Puis, ils ont intégré graduellement les trois éléments principaux d’un système darwinien, soit la sélection, l’héritabilité et la variation (ou mutation) – la simulation se déroulant sur une grille dans laquelle les «joueurs» s’affrontent librement et à répétition.

«Durant la simulation, nous comptabilisons les stratégies qui obtiennent les meilleurs pointages et leur permettons de se propager, recréant une dynamique qui a pu prévaloir dans un environnement prébiotique», ajoute l’auteur principal de l’étude.

Un changement brusque apparenté à une transition de phase

Paul Charbonneau

Paul Charbonneau

Au fil des interactions, Alexandre Champagne-Ruel a constaté que les agents ou joueurs parasitiques ont souvent dominé, «ce qui est un résultat connu en théorie évolutive des jeux pour ce type de simulation». Et en incluant un taux d’erreur des agents qui est non seulement héritable, mais également susceptible de muter, «les agents coopérateurs envahissent subitement le système dans pratiquement chacune des simulations, indique-t-il. Dès qu’ils sont placés dans un environnement évolutif qui inclut l’héritabilité et la variabilité, les agents coopérateurs prospèrent même dans un environnement foncièrement compétitif qui subit des perturbations externes importantes».

Cet envahissement soudain des agents coopérateurs ressemble à ce qu’on appelle en physique une transition de phase – c’est-à-dire une réorganisation d’un système qui se produit brusquement et spontanément, comme lorsque l’eau atteint son point d’ébullition.

«Notre modèle renforce l’idée que l’émergence de la vie pourrait s’apparenter à une transition de phase – une hypothèse qui a déjà été formulée dans des travaux antérieurs», illustre le doctorant, qui présentera d’ailleurs ses résultats le 17 mai à Atlanta, à l’occasion de l’AbSciCon 2022, une importante conférence internationale en astrobiologie.

La coopération à l’origine de la vie sur d’autres planètes?
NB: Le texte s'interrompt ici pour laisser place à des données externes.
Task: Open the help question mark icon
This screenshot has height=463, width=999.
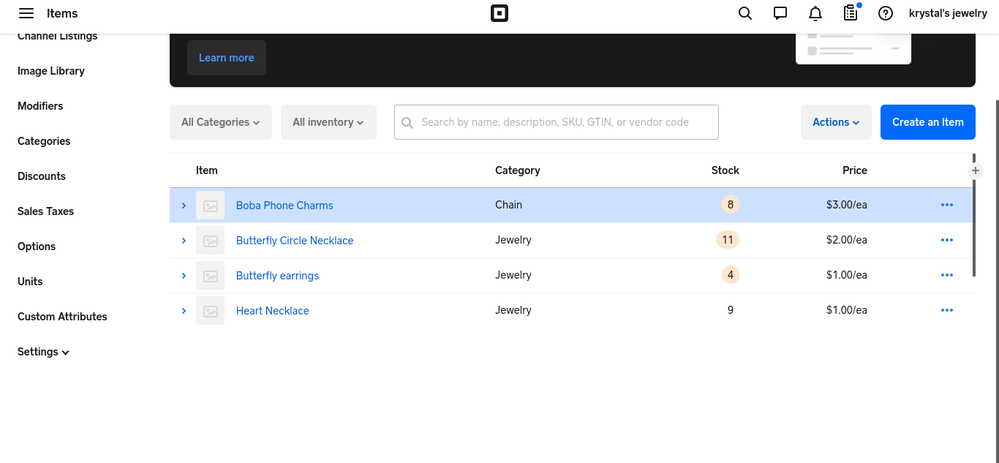Action: coord(885,13)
Les résultats de l’étude d’Alexandre Champagne-Ruel montrent donc que, «même en l’absence de génomes perfectionnés et d’organismes au comportement complexe, la coopération peut non seulement émerger spontanément, mais aussi s’établir d’une manière facile et robuste».

«Si la coopération entre molécules et organismes survient aussi facilement dans la nature, cela donne à penser que la vie pourrait donc aussi se manifester dans des environnements défavorables que pourrait détecter dans un futur proche le télescope spatial James-Webb, conclut le chercheur. Ainsi, les astrobiologistes ne  doivent donc négliger aucun indice, car la coopération naturelle – et donc la vie! – pourrait apparaître même au sein d’environnements à priori peu hospitaliers.»